[Start of Task inputs]

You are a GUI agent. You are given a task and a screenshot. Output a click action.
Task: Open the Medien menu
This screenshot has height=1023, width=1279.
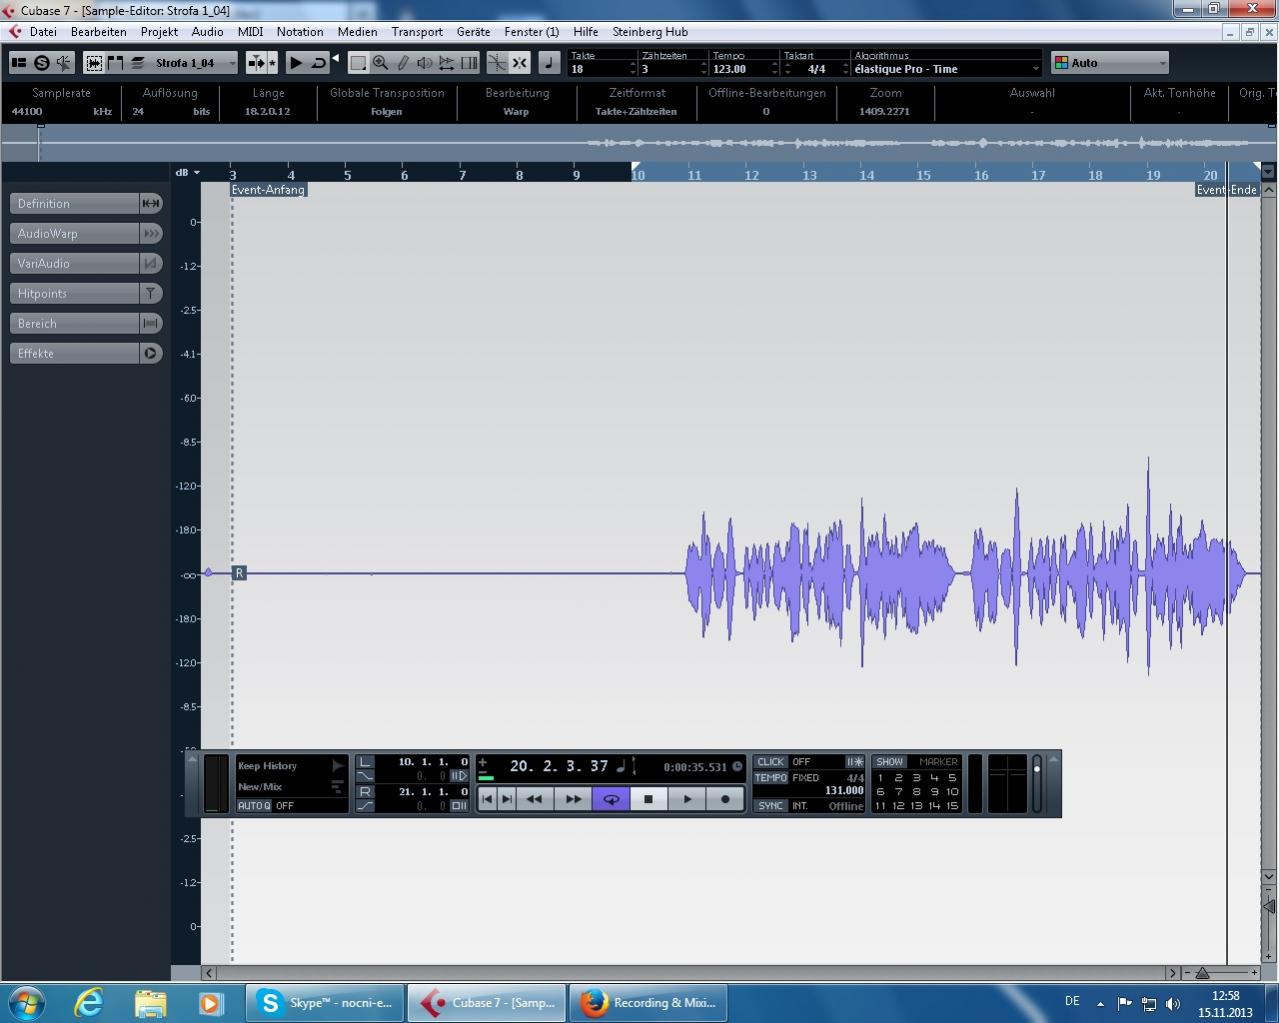coord(357,32)
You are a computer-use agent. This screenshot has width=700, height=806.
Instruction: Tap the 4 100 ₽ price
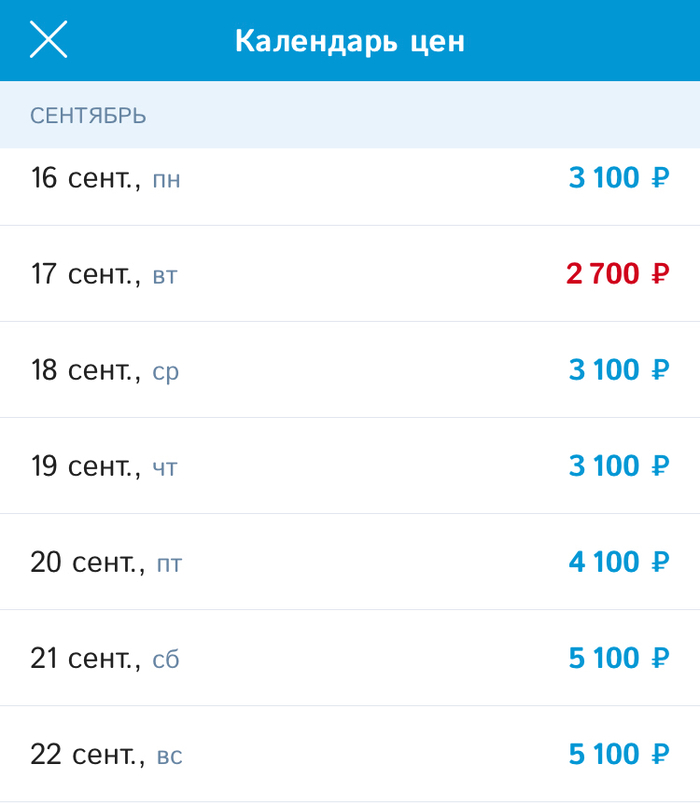coord(618,563)
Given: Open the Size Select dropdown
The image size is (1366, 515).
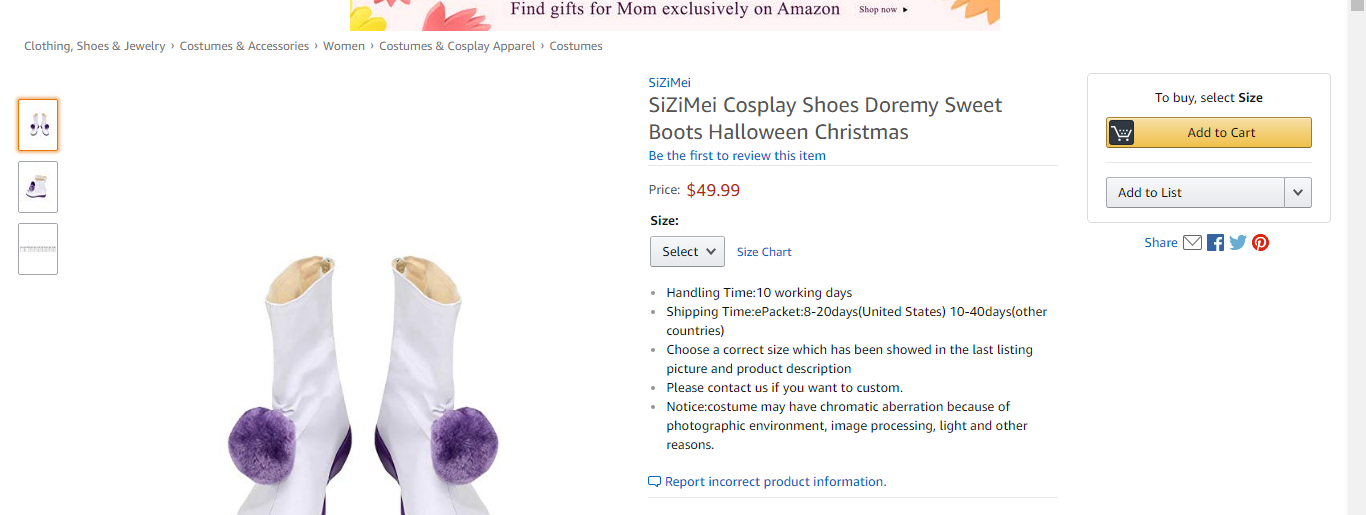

[End of Task inputs]

#### Set exercise:
How many lines in the records above contain the word "This"? Reply with the number alone.

#### Exercise result:
2